- [Brief] Give again, exactly, every line of the entries below from the one that has "REWE Bonus (42, 1861)" to the last.

= Beginning of Section =

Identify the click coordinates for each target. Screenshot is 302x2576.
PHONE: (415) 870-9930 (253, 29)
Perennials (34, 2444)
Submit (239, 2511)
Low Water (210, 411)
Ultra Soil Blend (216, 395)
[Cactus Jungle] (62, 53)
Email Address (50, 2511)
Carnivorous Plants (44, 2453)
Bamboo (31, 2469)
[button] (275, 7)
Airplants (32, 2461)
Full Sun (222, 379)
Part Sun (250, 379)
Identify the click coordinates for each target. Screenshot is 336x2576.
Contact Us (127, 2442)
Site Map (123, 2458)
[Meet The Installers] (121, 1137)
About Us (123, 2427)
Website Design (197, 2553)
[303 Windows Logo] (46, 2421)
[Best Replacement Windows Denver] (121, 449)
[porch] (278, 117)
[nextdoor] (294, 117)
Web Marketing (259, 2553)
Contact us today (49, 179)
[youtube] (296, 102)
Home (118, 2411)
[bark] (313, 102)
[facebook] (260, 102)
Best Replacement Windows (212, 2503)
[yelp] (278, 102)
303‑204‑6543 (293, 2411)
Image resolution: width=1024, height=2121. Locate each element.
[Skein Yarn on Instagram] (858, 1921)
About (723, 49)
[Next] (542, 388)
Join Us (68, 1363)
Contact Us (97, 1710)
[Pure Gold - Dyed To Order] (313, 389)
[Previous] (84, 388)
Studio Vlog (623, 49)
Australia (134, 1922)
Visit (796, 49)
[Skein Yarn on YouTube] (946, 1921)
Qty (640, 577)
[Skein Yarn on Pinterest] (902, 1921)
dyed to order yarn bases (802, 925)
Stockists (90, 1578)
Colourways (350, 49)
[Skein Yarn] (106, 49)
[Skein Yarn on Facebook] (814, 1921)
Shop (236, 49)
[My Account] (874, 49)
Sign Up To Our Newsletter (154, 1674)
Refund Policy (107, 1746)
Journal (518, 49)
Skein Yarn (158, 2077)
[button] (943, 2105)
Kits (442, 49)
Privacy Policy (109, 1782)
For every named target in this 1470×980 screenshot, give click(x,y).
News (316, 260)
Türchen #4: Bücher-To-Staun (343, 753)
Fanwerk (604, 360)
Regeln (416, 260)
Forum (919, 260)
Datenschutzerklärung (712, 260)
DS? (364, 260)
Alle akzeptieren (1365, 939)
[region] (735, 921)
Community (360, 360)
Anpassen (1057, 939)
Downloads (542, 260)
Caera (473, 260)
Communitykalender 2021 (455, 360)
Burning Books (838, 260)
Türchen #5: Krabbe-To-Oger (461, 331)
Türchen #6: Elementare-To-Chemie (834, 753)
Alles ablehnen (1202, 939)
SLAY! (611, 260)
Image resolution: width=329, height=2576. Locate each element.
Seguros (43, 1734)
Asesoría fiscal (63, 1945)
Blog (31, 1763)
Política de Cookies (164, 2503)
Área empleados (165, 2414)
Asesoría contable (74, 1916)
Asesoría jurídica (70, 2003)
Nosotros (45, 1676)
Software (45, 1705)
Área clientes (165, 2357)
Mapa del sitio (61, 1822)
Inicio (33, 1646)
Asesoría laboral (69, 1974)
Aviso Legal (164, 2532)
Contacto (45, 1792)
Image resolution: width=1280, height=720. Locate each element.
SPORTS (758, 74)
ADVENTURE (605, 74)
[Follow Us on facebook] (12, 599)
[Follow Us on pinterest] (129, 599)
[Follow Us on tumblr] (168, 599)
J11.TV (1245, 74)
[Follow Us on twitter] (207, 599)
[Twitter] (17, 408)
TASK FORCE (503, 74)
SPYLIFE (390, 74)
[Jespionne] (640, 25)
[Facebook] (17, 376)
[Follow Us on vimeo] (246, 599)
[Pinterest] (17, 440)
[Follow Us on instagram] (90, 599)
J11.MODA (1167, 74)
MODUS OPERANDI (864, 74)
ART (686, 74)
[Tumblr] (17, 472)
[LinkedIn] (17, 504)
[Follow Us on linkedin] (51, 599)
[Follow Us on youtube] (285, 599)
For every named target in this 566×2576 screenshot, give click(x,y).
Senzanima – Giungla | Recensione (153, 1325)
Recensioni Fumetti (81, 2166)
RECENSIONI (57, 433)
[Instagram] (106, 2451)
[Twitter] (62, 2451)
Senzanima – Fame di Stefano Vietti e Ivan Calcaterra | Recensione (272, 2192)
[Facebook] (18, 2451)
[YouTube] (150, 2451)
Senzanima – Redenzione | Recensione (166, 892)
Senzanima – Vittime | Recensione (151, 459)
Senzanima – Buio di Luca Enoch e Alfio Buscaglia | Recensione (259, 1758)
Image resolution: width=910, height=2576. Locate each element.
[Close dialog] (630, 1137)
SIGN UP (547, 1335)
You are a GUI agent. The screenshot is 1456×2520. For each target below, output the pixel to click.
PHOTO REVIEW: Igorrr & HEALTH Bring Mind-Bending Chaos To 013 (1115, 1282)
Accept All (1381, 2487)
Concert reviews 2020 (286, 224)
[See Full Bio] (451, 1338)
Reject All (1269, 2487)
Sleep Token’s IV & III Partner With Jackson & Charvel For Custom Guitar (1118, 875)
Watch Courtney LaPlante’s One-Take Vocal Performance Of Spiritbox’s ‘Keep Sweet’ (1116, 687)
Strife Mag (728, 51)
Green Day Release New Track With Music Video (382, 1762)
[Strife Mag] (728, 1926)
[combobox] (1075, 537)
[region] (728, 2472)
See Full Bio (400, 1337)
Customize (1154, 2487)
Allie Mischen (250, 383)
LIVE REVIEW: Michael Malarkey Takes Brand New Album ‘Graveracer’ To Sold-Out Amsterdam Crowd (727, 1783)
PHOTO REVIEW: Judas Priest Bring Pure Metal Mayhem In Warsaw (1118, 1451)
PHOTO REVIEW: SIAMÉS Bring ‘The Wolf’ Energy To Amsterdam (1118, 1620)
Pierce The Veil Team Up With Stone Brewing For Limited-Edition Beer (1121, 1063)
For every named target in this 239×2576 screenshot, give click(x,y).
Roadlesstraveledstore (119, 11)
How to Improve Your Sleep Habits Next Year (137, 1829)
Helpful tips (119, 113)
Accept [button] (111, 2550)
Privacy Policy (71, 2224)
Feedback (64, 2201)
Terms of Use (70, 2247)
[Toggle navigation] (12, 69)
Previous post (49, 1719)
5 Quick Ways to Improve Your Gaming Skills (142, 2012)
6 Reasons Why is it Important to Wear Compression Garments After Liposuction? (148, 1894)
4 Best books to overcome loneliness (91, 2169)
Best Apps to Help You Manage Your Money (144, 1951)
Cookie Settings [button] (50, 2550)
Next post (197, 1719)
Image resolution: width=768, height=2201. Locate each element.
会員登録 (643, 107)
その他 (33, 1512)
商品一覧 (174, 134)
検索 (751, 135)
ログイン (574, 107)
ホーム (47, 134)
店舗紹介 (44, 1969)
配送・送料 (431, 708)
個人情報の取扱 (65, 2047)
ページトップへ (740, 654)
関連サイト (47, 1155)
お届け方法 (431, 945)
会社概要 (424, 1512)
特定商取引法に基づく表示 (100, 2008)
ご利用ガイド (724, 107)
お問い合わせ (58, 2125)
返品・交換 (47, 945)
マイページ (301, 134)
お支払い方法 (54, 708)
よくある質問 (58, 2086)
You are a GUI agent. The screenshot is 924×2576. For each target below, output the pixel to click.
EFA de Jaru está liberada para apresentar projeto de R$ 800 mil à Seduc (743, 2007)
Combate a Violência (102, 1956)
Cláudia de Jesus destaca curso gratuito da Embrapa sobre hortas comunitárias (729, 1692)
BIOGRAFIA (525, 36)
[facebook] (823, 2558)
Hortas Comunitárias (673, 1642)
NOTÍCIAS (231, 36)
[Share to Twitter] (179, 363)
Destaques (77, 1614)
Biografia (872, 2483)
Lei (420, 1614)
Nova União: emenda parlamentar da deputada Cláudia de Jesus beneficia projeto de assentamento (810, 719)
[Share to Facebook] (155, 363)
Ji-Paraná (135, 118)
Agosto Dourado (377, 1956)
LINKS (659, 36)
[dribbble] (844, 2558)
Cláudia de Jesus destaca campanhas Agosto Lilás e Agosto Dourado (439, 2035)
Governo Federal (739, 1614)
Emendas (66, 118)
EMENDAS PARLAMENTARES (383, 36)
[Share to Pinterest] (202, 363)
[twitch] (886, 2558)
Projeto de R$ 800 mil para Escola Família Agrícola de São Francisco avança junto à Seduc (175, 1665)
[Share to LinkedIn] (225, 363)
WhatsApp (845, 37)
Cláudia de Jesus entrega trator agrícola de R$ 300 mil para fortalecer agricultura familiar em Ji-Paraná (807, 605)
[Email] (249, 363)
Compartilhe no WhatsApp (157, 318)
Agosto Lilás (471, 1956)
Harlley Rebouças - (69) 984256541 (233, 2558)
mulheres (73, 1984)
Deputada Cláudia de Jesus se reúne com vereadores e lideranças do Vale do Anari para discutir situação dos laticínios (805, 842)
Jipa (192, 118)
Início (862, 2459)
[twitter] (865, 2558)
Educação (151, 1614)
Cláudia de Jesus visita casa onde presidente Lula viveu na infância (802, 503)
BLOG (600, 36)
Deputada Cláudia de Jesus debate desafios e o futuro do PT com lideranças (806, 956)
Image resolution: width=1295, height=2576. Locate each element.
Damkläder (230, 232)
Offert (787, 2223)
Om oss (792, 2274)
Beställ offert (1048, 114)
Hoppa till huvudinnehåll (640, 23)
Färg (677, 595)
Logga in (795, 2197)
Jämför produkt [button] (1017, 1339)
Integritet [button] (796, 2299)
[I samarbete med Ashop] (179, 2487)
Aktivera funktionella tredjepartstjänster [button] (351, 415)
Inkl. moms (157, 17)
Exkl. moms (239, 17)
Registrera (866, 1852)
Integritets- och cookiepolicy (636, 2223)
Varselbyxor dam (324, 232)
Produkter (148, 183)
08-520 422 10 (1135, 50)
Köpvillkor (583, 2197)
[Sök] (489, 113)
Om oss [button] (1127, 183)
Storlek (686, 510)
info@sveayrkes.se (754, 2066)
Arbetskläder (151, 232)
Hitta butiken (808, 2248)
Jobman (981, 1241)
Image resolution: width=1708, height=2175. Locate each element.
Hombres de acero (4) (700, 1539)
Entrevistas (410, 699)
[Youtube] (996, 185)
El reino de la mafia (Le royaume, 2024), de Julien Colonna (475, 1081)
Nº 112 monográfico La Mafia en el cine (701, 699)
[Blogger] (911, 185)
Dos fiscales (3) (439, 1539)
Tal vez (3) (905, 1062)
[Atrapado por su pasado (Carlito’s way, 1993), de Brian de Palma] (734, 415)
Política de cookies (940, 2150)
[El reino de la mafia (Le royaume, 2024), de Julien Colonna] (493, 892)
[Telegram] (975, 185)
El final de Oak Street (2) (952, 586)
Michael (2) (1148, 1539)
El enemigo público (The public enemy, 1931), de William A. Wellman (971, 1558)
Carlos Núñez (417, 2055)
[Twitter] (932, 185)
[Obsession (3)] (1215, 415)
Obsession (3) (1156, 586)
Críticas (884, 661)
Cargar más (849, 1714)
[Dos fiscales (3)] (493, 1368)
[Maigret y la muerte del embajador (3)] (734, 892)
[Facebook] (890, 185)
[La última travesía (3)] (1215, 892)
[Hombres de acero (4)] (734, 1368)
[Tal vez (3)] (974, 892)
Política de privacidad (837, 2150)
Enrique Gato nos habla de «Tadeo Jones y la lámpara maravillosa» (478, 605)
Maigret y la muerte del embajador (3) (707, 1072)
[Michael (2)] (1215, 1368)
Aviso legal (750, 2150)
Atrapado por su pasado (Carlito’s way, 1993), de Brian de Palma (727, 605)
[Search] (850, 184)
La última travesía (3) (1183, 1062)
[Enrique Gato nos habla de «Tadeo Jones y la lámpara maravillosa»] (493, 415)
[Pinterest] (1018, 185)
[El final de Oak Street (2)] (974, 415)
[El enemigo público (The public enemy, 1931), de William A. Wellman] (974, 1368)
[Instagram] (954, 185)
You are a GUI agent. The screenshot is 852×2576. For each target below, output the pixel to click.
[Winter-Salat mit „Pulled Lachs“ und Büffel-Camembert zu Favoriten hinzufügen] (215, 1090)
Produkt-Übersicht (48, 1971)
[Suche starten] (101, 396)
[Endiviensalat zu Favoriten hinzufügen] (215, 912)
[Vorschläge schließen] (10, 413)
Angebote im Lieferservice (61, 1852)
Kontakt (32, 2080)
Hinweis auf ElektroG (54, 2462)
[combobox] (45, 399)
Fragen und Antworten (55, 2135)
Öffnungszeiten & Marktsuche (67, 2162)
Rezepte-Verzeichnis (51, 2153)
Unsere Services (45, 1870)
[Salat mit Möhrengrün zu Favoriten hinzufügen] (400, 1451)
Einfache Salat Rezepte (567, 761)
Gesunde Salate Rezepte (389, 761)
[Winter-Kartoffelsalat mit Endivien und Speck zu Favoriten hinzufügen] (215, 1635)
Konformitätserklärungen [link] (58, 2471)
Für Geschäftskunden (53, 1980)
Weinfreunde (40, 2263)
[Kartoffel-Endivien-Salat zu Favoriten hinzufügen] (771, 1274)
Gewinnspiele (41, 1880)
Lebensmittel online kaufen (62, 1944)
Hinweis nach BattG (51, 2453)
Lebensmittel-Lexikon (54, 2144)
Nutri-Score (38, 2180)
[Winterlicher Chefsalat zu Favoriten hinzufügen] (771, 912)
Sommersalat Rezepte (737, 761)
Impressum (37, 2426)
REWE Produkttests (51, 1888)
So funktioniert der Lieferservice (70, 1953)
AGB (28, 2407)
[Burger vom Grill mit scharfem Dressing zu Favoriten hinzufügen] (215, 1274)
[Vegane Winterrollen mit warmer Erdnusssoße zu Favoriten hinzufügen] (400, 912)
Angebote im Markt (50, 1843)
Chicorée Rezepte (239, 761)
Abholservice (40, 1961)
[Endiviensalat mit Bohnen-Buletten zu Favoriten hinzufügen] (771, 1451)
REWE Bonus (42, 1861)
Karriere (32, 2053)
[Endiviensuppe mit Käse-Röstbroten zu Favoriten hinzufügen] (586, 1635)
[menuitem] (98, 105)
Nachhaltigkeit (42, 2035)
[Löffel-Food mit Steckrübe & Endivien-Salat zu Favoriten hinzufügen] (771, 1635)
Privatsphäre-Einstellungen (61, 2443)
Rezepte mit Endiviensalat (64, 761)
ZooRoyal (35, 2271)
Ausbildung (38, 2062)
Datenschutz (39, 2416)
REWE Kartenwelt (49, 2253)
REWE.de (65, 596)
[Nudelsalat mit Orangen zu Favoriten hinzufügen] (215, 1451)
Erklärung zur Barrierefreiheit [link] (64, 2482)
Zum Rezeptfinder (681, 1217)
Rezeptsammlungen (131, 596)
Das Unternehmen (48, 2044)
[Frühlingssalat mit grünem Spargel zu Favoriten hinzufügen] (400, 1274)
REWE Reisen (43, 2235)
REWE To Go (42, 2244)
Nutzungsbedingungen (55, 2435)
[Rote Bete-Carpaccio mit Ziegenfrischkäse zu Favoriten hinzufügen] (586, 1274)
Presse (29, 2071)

= End of Section =

- [Answer box]
REWE Bonus (42, 1861)
Karriere (32, 2053)
[Endiviensuppe mit Käse-Röstbroten zu Favoriten hinzufügen] (586, 1635)
[menuitem] (98, 105)
Nachhaltigkeit (42, 2035)
[Löffel-Food mit Steckrübe & Endivien-Salat zu Favoriten hinzufügen] (771, 1635)
Privatsphäre-Einstellungen (61, 2443)
Rezepte mit Endiviensalat (64, 761)
ZooRoyal (35, 2271)
Ausbildung (38, 2062)
Datenschutz (39, 2416)
REWE Kartenwelt (49, 2253)
REWE.de (65, 596)
[Nudelsalat mit Orangen zu Favoriten hinzufügen] (215, 1451)
Erklärung zur Barrierefreiheit [link] (64, 2482)
Zum Rezeptfinder (681, 1217)
Rezeptsammlungen (131, 596)
Das Unternehmen (48, 2044)
[Frühlingssalat mit grünem Spargel zu Favoriten hinzufügen] (400, 1274)
REWE Reisen (43, 2235)
REWE To Go (42, 2244)
Nutzungsbedingungen (55, 2435)
[Rote Bete-Carpaccio mit Ziegenfrischkäse zu Favoriten hinzufügen] (586, 1274)
Presse (29, 2071)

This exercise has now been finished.